I was able to make out some of it.
"...have you heard from Nancy? she was pretty sick with the baby... I got a letter from Ora yesterday Barbra was there with Nancy taking care of her..."
"...site at Camp Funston Kans. ... sickness is there it has been a site here but all of it is cured know[sic] pretty fast..."
Then I just get bits and piece.
"...to leave...next week some time I'm going to send ...thing back. I will send my razor first.....fork. I can't take another across with me. I don't know where I am going across all...I will write another letter tomorrow will close but this time answer soon."
His signature is not legible.

The women he refers to - Nancy, Ora, and Barbara - are his sisters. Sadly, Nancy's baby died just two days after this letter was written. Claude Cleo Pitts was his name and he was almost 11 months old. A newspaper article shows that he died of Bronchitis, but this was all during the time that the Spanish Flu pandemic was sweeping through our country. I can't help but wonder if that was the "sickness" that took Nancy's baby and was running through Army training camps.



Ernest's letter, postmarked Oct 20 1918, was mailed in a souvenir envelope with some prints of scenes from Camp MacArthur, near Waco, Texas. Camp MacArthur was an Army training camp with an officer's training school, infantry training camp, hospital and administrative offices. After the war, the camp was abandoned and the land taken over by the city of Waco.




The next letter was written and sent from Camp Merritt in Jersey City, NJ. Most of this one is legible, though Ernest's spelling is a bit off. I'll transcribe as written.

"Nov 24, 1918
Mr. J.H. Powell
Dear father and mother I will write you a letter today I am fat and sasy I am flesher than I every was before I wish you could see me You out to see me eat to I eat every meal just a like We havent dun anything for over three weeks and I am getting pretty lazy.
I think I will bee at home befor very long I think we was figure on going to Camp Funston, Kans yesterday we will be there to or three days. we are under quaranteed know I think we will get out in a day all to some of the boys has the -?- and the quaranteed us all for awail.
but I know we will get home for Chirstmas you want to have a big pot and a little one to 
say I have seen a hole lots and I dont -?- it eitherI was on the ship for one day and night we was on for oversee and they got new orders not to go oversee.


I can tell you folks a hole lots when I get home Well it is ofal coal hear the ground freze every knight one day hear it froze all day but I have plenty close. I have a big overcat and a Raincat they are shore fine to.
Well I hant going to write much today. I think I will bee at home sunday week if nothing haping no more so will close for this time.
Ernest E Powell

this is my address
Co. 40.-1-1100-R
Camp Merritt Branch
Jersy City, NJ
fia New York"



Envelope addressed to Mr. J. H. Powell, Summersville, Texas, Mo. postmarked Nov. 25 1918 Merritt, NJ.
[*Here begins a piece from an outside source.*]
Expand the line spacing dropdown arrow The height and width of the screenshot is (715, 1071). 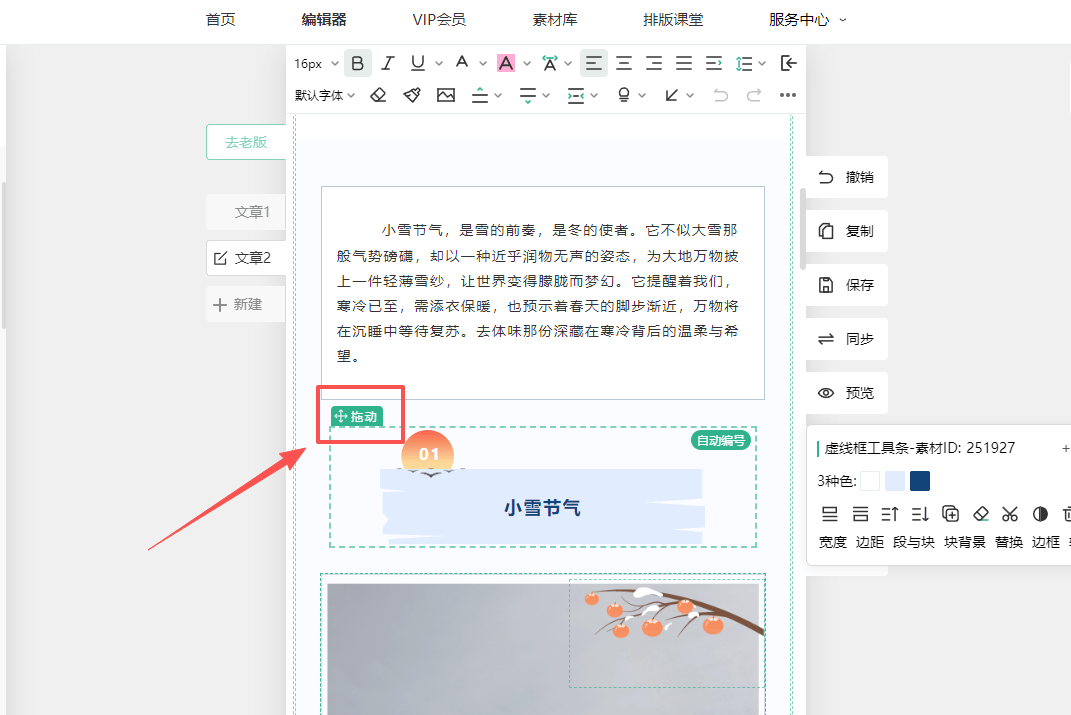pos(763,64)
Camp Merritt was a camp for transient troops under command of the New York Port of Embarkation. Ernest would have been sent here in preparation to travel overseas. In reading about Camp Merritt, I learned that there was a heavy outbreak there of the Spanish Flu in late 1918. Ernest mentions that they are under quarantine because some of the boys were sick. It was likely that the boys were sick with influenza. 
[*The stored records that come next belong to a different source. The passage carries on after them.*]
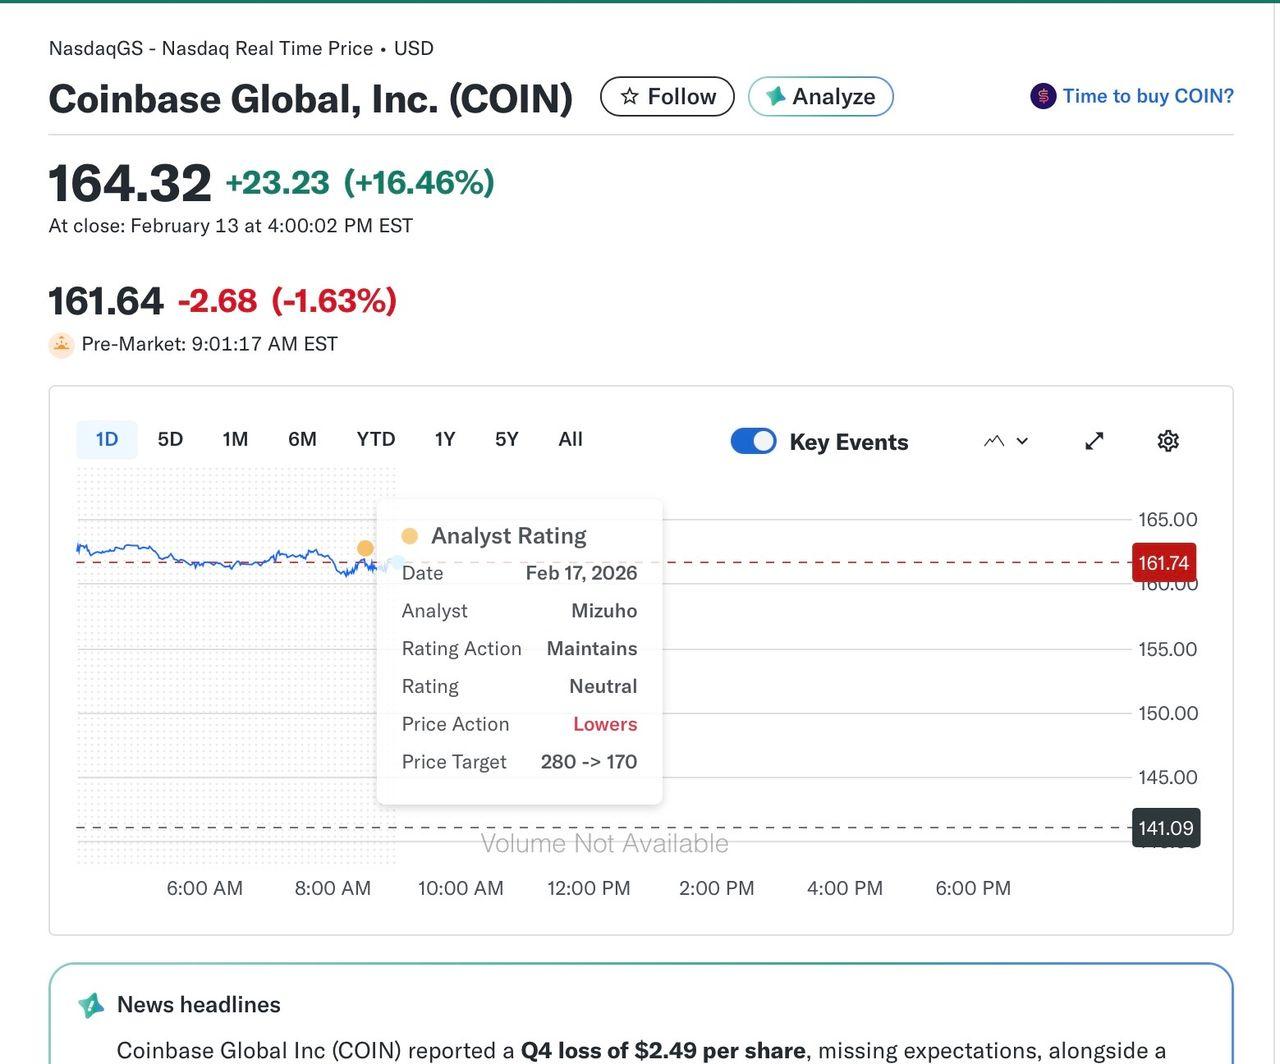Screen dimensions: 1280x1064
Task: Show the 5Y chart range
Action: point(507,439)
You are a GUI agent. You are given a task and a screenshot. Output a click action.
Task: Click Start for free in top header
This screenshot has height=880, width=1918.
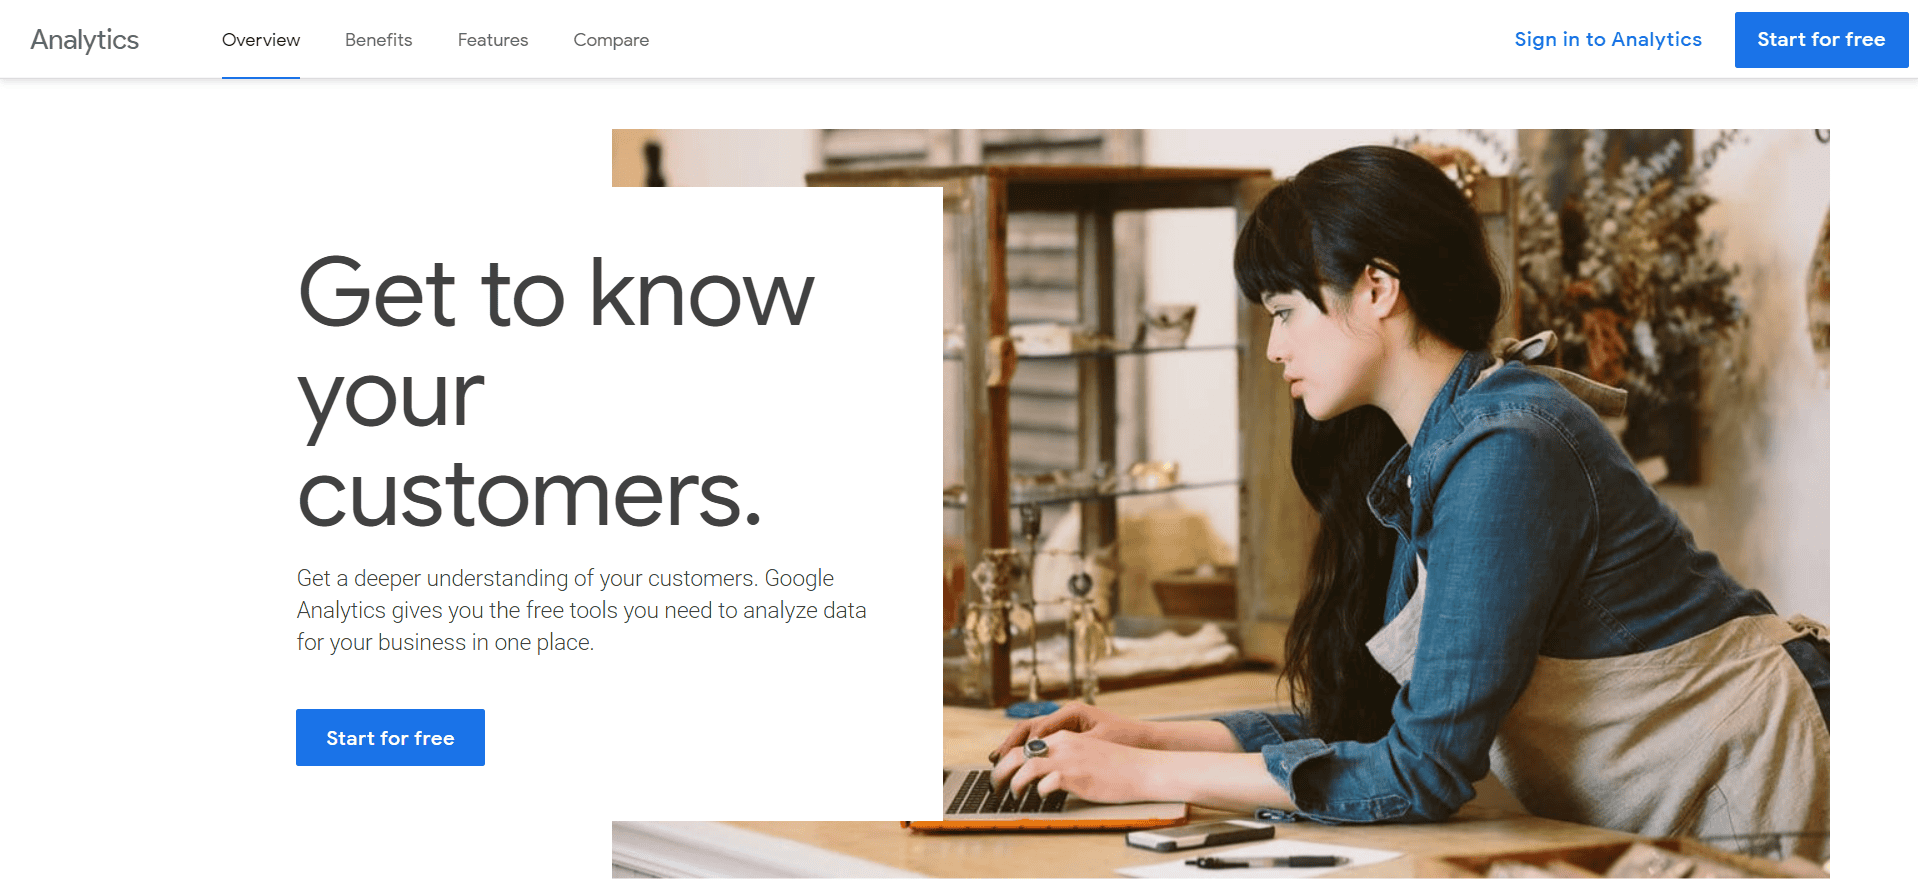[x=1821, y=40]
Ernest is the man at top right (see arrow) on this postcard photograph saved by one of his daughters. 

As I mentioned, I don't have Ernest's military records to know an exact release date, but he was home in time to stand up be married less than two months later. It seems there may not have been anything else happening and this young man was one of the lucky ones who didn't have to serve overseas. Instead he would have been sent to Camp Funston, Kansas and released from there as he mentioned in his letter. He mentioned Camp Funston in the first letter, too, and the sickness there which we know now was the Spanish Flu. In March of 1918 some of the first cases in the United States were reported at Camp Funston, located on Fort Riley southwest of Manhattan, Kansas.

Not only did Ernest barely dodge serving overseas, it seems he also managed to avoid getting sick during a pandemic in Army training camps. He really was a lucky man, and his descendants are so thankful that he survived and went on to marry and have many children.